– Pranav Kothari, CEO, Educational Initiatives
Walk into any Class 11 classroom in October, and you’ll find students already anxious about board exams still a year and a half away. By Class 12, that anxiety turns to stress as they juggle boards, entrance exams, and college applications — all within a few chaotic months.
Counselors, meanwhile, face an impossible challenge: guiding each student toward the right university while sifting through applications that look nearly identical— 90 percent plus board exam scores, generic extracurriculars, and polished essays. The system is stretched to a breaking point.
The Quiet Revolution in Admissions
India’s most forward-looking universities are asking a radical question: Are board marks the best predictor of university success?

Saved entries
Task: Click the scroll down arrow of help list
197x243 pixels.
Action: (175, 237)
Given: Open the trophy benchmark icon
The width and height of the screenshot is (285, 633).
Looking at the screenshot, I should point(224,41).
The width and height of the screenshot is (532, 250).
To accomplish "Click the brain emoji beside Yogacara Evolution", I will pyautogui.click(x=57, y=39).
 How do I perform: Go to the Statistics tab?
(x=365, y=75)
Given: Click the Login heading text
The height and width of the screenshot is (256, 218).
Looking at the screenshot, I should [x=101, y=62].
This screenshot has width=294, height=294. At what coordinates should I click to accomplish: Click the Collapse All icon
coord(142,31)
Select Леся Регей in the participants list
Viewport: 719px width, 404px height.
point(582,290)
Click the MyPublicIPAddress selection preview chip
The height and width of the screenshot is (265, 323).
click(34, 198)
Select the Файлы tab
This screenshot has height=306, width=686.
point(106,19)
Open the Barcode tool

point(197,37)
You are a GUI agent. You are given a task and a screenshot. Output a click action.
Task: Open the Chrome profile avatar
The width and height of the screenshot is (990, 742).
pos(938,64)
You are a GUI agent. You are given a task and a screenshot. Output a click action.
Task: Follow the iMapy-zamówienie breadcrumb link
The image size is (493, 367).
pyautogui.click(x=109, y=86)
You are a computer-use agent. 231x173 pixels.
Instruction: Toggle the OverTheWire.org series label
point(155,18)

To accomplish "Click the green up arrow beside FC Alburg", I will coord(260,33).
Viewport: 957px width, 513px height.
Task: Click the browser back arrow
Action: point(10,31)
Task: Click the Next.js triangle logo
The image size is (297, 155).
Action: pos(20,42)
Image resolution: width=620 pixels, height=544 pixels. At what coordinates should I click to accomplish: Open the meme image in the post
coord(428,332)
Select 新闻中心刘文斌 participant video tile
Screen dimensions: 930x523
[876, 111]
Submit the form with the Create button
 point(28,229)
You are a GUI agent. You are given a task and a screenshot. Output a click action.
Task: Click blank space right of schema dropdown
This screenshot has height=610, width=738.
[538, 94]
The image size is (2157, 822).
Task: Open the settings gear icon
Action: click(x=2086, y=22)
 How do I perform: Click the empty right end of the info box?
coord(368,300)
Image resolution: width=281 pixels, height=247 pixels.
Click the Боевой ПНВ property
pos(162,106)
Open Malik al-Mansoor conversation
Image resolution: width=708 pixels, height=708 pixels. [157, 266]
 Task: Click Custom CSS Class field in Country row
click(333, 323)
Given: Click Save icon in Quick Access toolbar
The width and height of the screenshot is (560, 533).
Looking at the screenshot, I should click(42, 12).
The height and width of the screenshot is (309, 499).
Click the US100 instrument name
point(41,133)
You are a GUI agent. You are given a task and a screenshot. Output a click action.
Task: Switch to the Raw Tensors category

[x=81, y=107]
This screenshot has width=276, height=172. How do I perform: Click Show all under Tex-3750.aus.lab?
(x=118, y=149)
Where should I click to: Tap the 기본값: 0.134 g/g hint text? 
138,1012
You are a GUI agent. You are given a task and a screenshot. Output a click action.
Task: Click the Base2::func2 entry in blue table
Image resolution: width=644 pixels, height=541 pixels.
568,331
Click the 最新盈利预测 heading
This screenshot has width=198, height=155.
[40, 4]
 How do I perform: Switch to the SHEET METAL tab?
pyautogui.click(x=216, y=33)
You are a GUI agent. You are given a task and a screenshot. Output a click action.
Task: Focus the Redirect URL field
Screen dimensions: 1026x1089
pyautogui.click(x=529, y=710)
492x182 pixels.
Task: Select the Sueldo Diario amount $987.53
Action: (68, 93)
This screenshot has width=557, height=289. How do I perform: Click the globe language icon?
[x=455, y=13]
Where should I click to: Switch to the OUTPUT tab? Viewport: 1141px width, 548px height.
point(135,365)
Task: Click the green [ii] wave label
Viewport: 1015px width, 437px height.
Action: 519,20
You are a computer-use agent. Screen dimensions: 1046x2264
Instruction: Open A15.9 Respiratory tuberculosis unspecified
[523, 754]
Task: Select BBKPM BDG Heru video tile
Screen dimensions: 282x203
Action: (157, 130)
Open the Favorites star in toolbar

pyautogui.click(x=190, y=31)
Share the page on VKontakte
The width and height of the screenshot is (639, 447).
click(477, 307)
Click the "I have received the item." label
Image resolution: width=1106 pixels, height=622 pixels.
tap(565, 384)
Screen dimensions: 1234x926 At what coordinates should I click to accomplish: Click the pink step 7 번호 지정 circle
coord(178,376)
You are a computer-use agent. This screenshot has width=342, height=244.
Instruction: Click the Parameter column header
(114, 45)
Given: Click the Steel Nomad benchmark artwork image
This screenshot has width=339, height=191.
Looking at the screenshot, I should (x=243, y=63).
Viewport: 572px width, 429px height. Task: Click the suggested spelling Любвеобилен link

ASSIGNED TASK A —
In the admissions article, what question are India's most forward-looking universities asking?
ASSIGNED TASK B —
Return the portion of the admissions article starting at "Counselors, meanwhile, face" and ending at "of university success?".
ASSIGNED TASK C —
Write the next part of the admissions article, picking up after its final sentence.

EXERCISE ANSWER A —
They are asking whether board marks are the best predictor of university success.

EXERCISE ANSWER B —
Counselors, meanwhile, face an impossible challenge: guiding each student toward the right university while sifting through applications that look nearly identical— 90 percent plus board exam scores, generic extracurriculars, and polished essays. The system is stretched to a breaking point.
The Quiet Revolution in Admissions
India’s most forward-looking universities are asking a radical question: Are board marks the best predictor of university success?

EXERCISE ANSWER C —
Faculty increasingly say no. Students entering with stellar board results often lack the analytical and communication skills higher education demands. As one admissions head put it:
“We’ve admitted students with 95 percent marks who can’t construct a coherent argument, while those with 85 percent often demonstrate far deeper understanding.”
Universities are realising that success depends less on recall and more on reasoning, curiosity, and clarity of thought.
Skills That Actually Matter
Educational Initiatives’ two decades of research reveal that students who excel in university share five key cognitive skill domains rarely measured by board exams:
- Quantitative Reasoning – grasping concepts, recognizing patterns, and applying logic to new problems.
- Data Interpretation & Logical Reasoning – analyzing information, drawing valid conclusions, and spotting weak arguments.
- Verbal & Written Communication – reading complex texts, writing persuasively, and using evidence effectively.
- Computational Thinking – breaking down problems systematically and applying algorithmic logic.
- Conceptual Understanding – connecting ideas across disciplines and transferring learning to new contexts.
These are the skills universities increasingly prize—and that students need to thrive in a complex, interdisciplinary world.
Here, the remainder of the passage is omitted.